** Opening DATA FOR ANALYSIS block **

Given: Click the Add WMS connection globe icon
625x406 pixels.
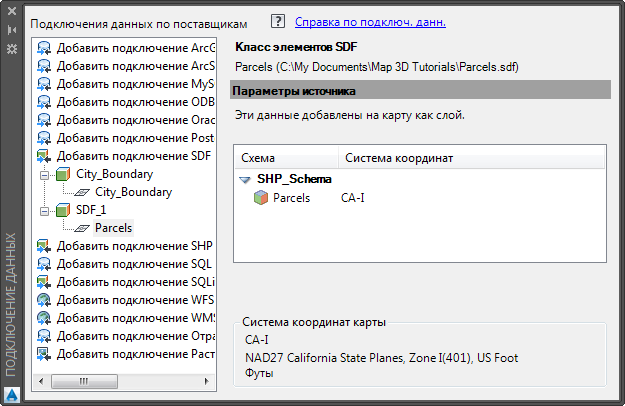Looking at the screenshot, I should coord(44,318).
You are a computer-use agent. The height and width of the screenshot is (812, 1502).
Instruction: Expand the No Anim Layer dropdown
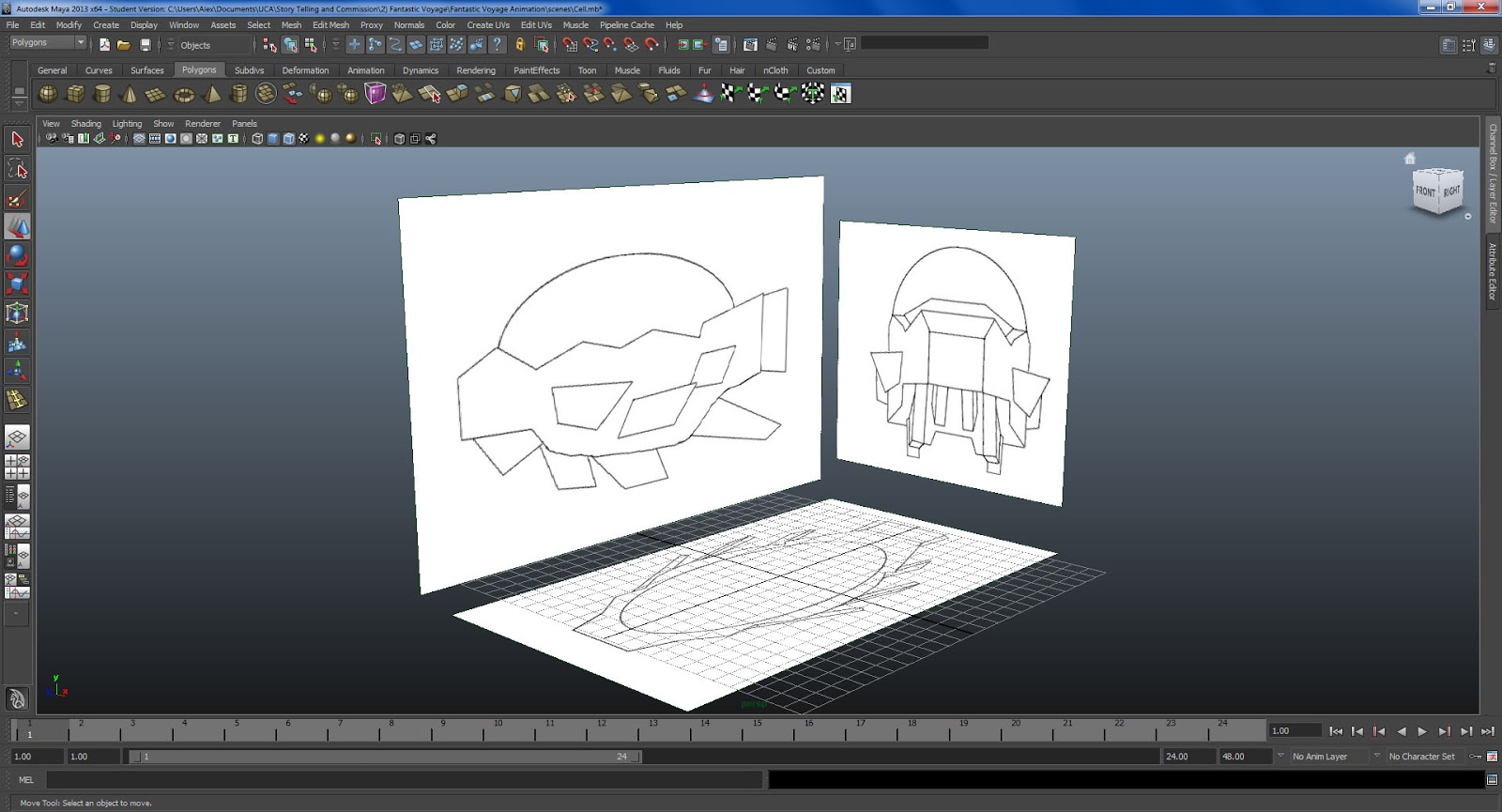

** Closing DATA FOR ANALYSIS block **

WHAT YOU ARE ASKED TO DO
Drop the pictures and give every line above again exactly.

REPLY
Given: Click the Add WMS connection globe icon
625x406 pixels.
Looking at the screenshot, I should coord(44,318).
You are a computer-use agent. The height and width of the screenshot is (812, 1502).
Instruction: Expand the No Anim Layer dropdown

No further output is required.